The Canadian government has been working on a plan to renegotiate what drug companies can charge for bulk medication purchases.
Unfortunately, the government decided to pause this, based on claims that decreasing drug prices would “stifle innovation” and decrease the development of new medications. These claims have come from the pharmaceutical industry, and from patient advocacy groups who claim that certain patients waiting for new medications would suffer due to delayed drug development. What many people don’t realize is that some of these “grassroots” advocacy organizations are, in fact, funded by the pharmaceutical industry, and much of their information is from that very same industry that funds them.
The truth is that new drug development is a global issue. In no country where drug prices have been reined back has there been a decrease in the development of new drugs. The federal government needs to realize that the concern of lower drug prices “stifling innovation” (which would be a legitimate concern, if it was true) is simply not supported by facts. To that end, I have been corresponding with members of the federal government to inform them of this issue.
Misconception No. 3 is that most Canadians are covered through provincial and work plans.
Canada is under a patchwork of coverage systems. Provincial plans vary, and people who move between provinces notice significant changes in the medication coverage they receive. (Technically this is a violation of the key Canada Health Act principle of portability.)
As for work plans, depending on the employer, many plans have significant exclusions (like “pre-existing conditions” clauses), caps and deductibles that still put a significant financial burden on patients who are considered “covered.”

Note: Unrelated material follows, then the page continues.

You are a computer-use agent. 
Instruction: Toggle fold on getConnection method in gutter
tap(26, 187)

The reliance on job-dependent drug plans also has implications for businesses that provide them. The two largest expenses for businesses are wages and benefits. The most expensive benefit is drug plans. This places a significant burden on businesses, particularly small- to medium-sized businesses. When businesses do not have this pressure to provide drug coverage, they can hire more staff, improve wages or be better able to provide insurance for other services such as dental and vision.

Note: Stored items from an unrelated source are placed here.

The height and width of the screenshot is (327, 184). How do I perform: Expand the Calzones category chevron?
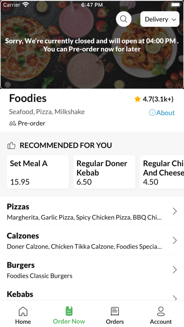tap(175, 241)
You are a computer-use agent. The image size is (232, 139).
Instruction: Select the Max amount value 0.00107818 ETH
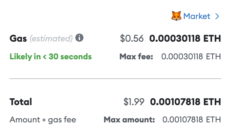(x=192, y=119)
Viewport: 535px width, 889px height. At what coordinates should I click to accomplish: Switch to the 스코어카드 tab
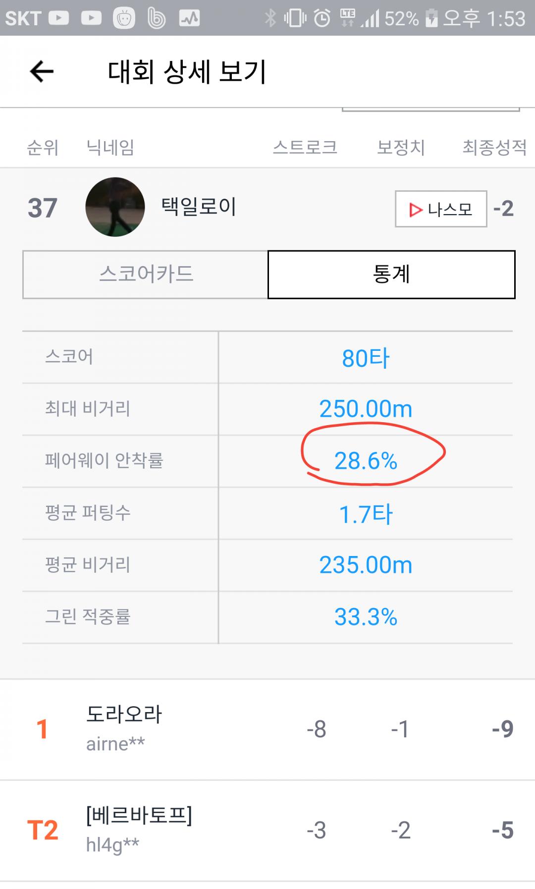pos(145,275)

Furthermore, some businesses have undertaken strategies to avoid paying into drug plans, such as only hiring part-time workers (who are given insufficient work hours to qualify for coverage), or by designating their employees as “independent contractors,” thus relieving those employers of any responsibility to provide benefits. Such individuals are thus not provided with any coverage from their employers, yet have incomes that are above the threshold for most existing public plans.
Many people advocate for a “means-tested” system of private and public coverage. However, given the number of people with part-time, occasional or intermittent work, there will always be people who fall through the cracks, particularly the working poor.
The issue of developing a national pharmacare program is complex, and despite my political affiliation (which is a matter of public record), I have been critical of the Liberal government’s hesitance to adopt the recommendations of our report. However, I understand that caucus and cabinet members have been receiving a tremendous amount of contradictory (and often incorrect) information, and I am hopeful that continued advocacy will make this necessary program a reality.
The report can be accessed at ourcommons.ca/content/committee/421/hesa/reports/rp9762464/hesarp14/hesarp14-e.pdf
» Dr. Douglas Eyolfson is an emergency physician in Winnipeg and a former member of Parliament. This column previously appeared in the Winnipeg Free Press.